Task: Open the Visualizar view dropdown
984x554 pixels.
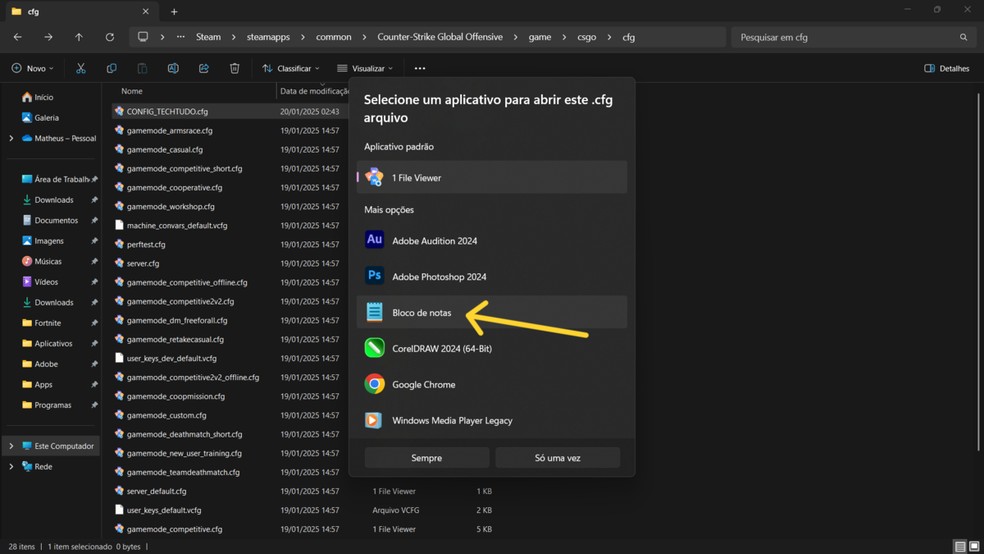Action: tap(365, 69)
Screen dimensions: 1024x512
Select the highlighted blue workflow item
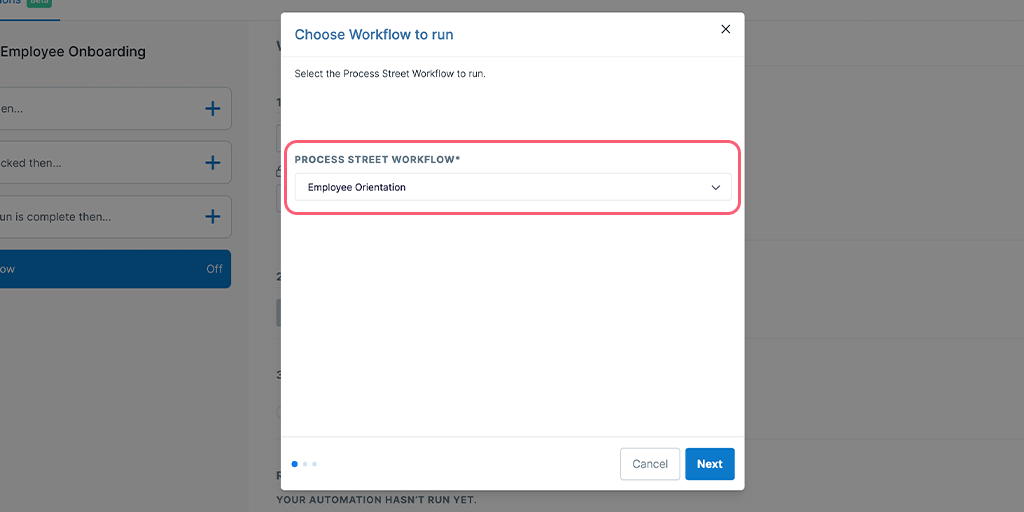pyautogui.click(x=100, y=269)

※ ※ ※

[Instructions for the task]
Quote precisely the lines of the data from the line containing "Screen dimensions: 1024x512" through its final line, both included, excluding pictures.

[Exercise output]
Screen dimensions: 1024x512
Select the highlighted blue workflow item
pyautogui.click(x=100, y=269)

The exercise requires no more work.